• **Exercise aim**: Please reproduce the entries below word for word, leaving out the pictures.

----------------

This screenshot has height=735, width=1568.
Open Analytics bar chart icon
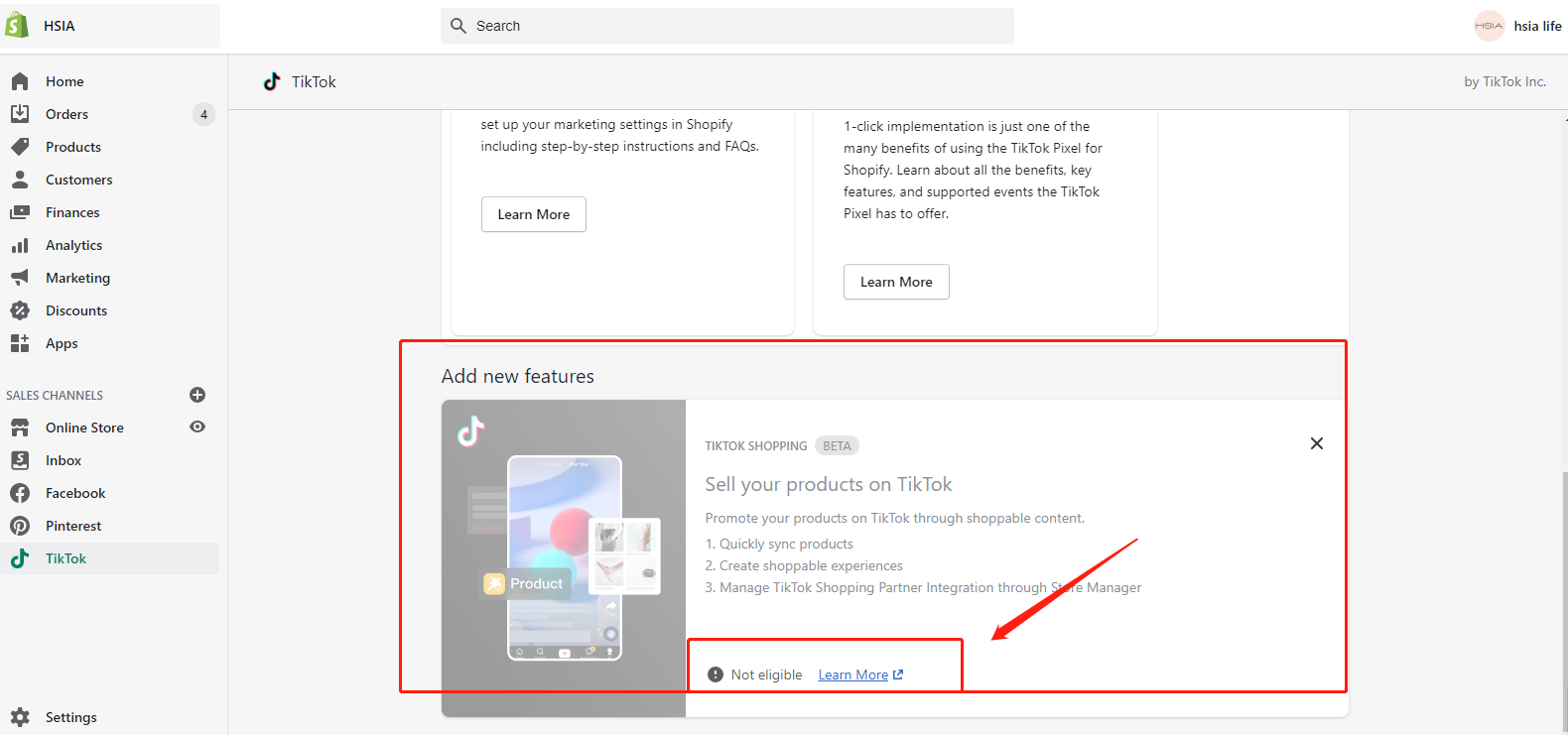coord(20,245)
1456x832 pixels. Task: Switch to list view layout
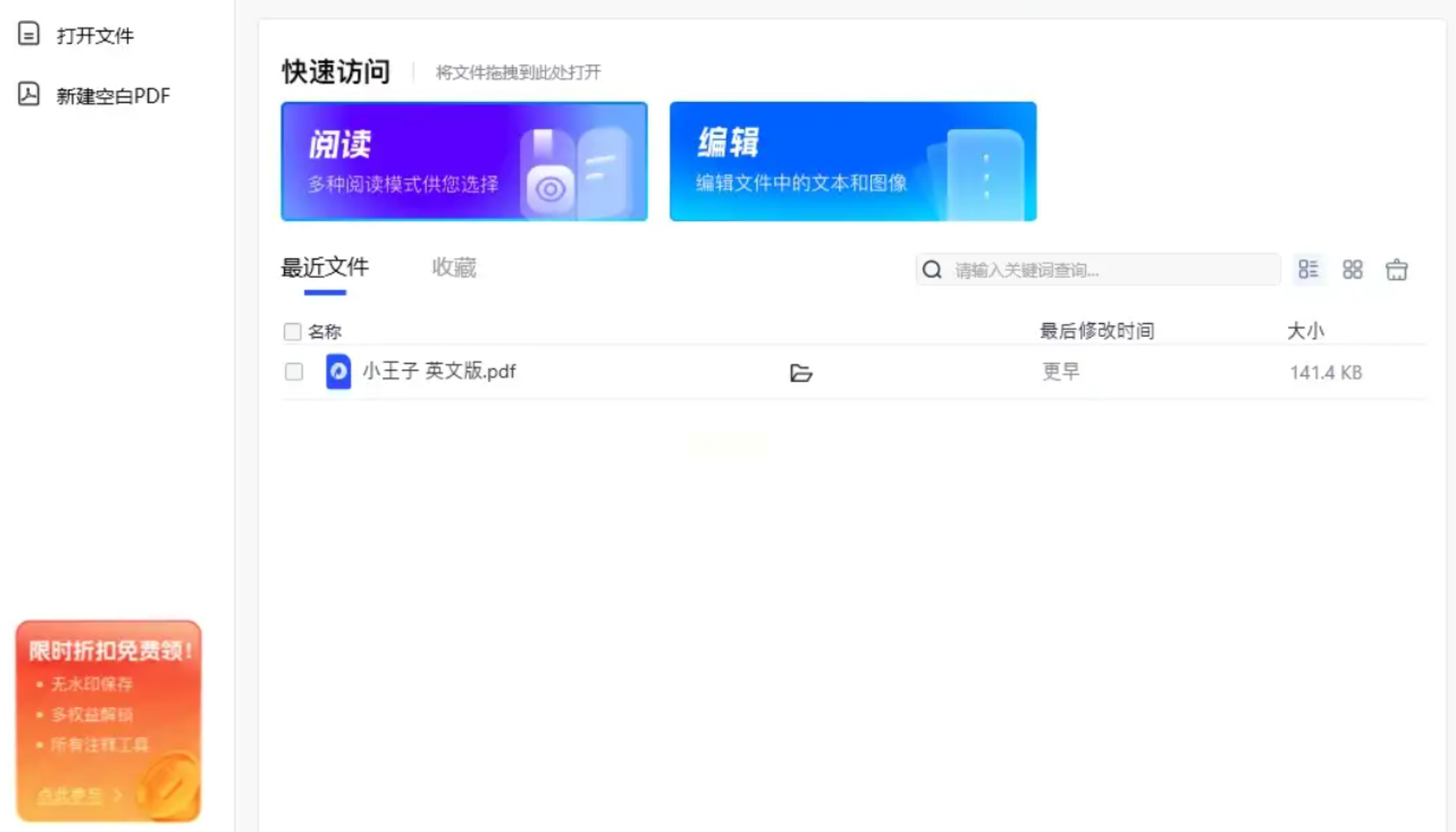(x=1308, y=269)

----------------

• **Reply**:
This screenshot has height=735, width=1568.
Open Analytics bar chart icon
coord(20,245)
1456x832 pixels. Task: Switch to list view layout
(x=1308, y=269)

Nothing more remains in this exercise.